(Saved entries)
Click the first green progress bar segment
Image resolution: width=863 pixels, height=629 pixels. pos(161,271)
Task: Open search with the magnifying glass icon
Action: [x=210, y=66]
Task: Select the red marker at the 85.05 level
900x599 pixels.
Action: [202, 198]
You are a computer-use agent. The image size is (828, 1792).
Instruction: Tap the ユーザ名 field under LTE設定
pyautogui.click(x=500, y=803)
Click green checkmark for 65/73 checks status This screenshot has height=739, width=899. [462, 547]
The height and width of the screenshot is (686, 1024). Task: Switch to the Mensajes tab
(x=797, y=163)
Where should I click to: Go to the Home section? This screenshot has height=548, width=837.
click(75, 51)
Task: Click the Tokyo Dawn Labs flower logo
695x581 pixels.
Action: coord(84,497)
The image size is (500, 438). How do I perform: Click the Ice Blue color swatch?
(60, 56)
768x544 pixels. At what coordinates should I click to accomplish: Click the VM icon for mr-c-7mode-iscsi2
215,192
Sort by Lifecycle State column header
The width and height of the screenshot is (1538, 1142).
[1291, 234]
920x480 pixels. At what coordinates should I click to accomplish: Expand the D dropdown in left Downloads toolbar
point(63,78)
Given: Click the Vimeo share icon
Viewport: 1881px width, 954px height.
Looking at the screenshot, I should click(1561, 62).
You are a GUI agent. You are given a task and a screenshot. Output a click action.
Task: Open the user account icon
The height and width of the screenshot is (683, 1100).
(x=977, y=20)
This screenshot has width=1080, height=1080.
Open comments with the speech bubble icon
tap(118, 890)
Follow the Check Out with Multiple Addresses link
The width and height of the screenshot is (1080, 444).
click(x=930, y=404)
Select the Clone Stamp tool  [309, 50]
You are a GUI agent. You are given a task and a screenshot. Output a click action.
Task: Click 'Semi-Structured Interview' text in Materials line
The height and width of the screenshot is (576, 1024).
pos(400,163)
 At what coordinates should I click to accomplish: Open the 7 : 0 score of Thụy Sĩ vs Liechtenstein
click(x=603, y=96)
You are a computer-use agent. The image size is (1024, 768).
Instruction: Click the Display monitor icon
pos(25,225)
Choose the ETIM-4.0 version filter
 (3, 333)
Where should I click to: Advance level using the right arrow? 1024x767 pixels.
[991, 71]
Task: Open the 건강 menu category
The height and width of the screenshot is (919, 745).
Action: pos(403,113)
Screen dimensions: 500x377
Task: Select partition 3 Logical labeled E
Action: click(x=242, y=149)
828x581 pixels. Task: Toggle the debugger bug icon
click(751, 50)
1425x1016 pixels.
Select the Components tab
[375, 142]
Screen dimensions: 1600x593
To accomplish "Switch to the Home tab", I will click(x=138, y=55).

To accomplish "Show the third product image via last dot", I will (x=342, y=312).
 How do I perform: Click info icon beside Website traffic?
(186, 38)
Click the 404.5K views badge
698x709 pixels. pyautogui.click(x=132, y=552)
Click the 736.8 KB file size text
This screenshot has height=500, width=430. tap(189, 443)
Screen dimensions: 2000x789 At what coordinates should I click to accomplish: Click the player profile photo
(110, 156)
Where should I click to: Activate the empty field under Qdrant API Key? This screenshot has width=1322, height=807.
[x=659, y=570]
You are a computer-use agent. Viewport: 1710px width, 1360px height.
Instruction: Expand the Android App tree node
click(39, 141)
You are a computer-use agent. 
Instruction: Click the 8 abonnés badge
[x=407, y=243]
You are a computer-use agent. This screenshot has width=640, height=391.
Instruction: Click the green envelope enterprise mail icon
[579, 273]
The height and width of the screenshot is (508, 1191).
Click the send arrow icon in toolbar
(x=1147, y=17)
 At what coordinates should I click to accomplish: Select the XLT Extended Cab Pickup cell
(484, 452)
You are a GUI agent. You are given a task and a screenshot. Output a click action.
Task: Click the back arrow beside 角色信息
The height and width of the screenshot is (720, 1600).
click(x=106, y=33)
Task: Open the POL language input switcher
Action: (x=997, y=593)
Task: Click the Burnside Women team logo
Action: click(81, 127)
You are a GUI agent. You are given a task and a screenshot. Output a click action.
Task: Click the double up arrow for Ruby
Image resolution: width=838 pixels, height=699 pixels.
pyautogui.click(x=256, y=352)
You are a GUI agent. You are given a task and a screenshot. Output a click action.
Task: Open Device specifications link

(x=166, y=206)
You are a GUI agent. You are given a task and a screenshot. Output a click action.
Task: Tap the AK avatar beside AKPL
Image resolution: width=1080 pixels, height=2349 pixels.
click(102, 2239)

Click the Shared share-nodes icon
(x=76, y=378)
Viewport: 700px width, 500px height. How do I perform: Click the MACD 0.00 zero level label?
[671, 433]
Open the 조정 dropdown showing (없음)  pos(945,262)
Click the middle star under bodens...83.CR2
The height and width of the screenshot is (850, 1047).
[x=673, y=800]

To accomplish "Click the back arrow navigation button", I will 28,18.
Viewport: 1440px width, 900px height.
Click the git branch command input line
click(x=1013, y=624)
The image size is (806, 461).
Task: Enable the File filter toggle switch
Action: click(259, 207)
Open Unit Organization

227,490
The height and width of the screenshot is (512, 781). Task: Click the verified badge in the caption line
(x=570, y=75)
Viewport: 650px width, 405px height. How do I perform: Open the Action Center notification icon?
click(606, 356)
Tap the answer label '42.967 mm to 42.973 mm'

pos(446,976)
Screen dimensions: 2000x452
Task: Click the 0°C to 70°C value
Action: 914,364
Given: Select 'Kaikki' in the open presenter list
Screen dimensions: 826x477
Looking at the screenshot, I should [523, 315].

**What is required**
Print, without alteration, only the lines above between the one holding "Instruction: Click the green" and the one holding "Task: Click the double up arrow for Ruby", inclusive.

**Result for this exercise**
Instruction: Click the green envelope enterprise mail icon
[579, 273]
The height and width of the screenshot is (508, 1191).
Click the send arrow icon in toolbar
(x=1147, y=17)
 At what coordinates should I click to accomplish: Select the XLT Extended Cab Pickup cell
(484, 452)
You are a GUI agent. You are given a task and a screenshot. Output a click action.
Task: Click the back arrow beside 角色信息
The height and width of the screenshot is (720, 1600).
click(x=106, y=33)
Task: Open the POL language input switcher
Action: (x=997, y=593)
Task: Click the Burnside Women team logo
Action: click(81, 127)
You are a GUI agent. You are given a task and a screenshot. Output a click action.
Task: Click the double up arrow for Ruby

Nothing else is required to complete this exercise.